Editorial
Otimismo e cautela
O anúncio de um acordo provisório entre Estados Unidos e Irã para encerrar o conflito iniciado em fevereiro representa uma notícia positiva para uma região historicamente marcada por tensões e instabilidade. A reabertura do Estreito de Ormuz e a perspectiva de retomada do diálogo ajudam a reduzir a pressão sobre os mercados globais e alimentam a esperança de um período de maior segurança no Oriente Médio.
Entretanto, a cautela continua sendo necessária. Apesar do otimismo demonstrado por Washington e Teerã, o entendimento alcançado até agora é apenas um primeiro passo. Questões centrais que estiveram na origem da guerra, especialmente o programa nuclear iraniano, permanecem sem solução definitiva. Além disso, temas sensíveis, como o apoio do Irã a grupos armados na região e seu programa de mísseis, nem sequer integram a agenda inicial das negociações.

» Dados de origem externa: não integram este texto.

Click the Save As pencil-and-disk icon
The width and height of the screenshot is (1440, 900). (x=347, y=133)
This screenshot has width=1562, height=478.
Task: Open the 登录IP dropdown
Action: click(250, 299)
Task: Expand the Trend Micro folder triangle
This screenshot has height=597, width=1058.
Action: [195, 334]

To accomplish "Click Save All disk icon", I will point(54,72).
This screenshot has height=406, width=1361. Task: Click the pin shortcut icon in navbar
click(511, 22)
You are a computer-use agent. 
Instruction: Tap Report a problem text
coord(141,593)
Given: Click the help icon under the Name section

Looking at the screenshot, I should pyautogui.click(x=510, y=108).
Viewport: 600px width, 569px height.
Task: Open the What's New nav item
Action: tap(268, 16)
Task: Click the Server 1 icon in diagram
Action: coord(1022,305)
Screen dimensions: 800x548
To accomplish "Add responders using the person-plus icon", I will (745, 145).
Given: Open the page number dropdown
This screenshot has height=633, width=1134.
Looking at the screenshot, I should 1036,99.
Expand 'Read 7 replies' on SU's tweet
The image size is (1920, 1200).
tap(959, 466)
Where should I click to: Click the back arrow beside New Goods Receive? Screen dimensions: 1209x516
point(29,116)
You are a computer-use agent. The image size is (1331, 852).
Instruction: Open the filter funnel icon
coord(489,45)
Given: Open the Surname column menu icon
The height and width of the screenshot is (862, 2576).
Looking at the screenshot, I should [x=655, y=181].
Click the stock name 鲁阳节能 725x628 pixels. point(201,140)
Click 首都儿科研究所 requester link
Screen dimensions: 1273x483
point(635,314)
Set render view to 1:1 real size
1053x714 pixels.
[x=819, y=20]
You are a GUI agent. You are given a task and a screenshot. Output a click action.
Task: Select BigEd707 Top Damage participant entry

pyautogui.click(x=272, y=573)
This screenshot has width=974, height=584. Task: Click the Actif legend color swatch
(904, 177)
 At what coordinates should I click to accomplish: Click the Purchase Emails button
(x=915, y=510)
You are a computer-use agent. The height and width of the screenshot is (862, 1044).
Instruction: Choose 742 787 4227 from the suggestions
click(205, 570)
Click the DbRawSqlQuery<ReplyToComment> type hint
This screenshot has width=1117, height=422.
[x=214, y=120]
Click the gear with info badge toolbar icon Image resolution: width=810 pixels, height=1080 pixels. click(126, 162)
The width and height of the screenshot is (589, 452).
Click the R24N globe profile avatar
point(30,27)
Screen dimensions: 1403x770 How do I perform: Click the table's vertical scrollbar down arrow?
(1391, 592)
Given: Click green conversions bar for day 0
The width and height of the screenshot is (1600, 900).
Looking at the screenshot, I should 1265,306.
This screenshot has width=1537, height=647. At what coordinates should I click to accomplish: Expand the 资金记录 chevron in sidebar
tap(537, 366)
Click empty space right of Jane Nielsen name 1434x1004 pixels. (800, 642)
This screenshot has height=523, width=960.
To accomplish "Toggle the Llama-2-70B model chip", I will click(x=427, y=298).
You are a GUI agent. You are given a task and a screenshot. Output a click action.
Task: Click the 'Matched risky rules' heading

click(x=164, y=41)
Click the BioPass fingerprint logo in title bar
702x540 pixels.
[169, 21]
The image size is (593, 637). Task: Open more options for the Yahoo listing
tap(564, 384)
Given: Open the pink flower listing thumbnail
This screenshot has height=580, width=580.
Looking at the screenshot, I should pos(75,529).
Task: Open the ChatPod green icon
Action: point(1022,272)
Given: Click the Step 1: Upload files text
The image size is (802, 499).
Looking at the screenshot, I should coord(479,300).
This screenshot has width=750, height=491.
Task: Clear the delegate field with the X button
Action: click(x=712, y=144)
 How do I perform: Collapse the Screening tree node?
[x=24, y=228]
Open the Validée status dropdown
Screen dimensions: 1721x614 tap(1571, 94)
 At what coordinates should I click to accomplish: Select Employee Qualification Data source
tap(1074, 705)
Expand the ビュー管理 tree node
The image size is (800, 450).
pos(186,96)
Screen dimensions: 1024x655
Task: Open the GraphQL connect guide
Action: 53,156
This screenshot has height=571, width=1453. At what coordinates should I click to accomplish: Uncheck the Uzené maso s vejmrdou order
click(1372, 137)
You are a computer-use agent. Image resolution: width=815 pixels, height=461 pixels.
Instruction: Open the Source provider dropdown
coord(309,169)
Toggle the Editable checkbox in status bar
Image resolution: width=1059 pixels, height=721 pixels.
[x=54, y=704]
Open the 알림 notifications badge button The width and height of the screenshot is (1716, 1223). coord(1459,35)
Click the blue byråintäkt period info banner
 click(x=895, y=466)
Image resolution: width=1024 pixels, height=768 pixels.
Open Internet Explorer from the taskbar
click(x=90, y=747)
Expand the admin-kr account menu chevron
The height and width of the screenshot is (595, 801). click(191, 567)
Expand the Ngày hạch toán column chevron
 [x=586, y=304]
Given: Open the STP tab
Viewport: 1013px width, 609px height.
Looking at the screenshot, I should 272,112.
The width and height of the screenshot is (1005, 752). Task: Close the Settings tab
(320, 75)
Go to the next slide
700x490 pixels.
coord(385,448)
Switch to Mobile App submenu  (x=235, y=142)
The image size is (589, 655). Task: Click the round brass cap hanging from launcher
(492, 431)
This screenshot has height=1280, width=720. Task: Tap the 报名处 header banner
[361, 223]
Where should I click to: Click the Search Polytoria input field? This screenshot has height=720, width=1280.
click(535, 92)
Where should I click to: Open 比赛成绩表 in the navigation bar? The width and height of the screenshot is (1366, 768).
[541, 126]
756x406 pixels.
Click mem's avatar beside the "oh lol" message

A experiência mostra que tréguas são mais fáceis de anunciar do que de consolidar. Após meses de combates, milhares de mortes e prejuízos econômicos significativos, a construção de uma paz duradoura exigirá concessões políticas, confiança mútua e capacidade de resistir às pressões internas de ambos os lados. O mundo tem razões para comemorar a redução das hostilidades, mas não ainda para declarar o fim da crise.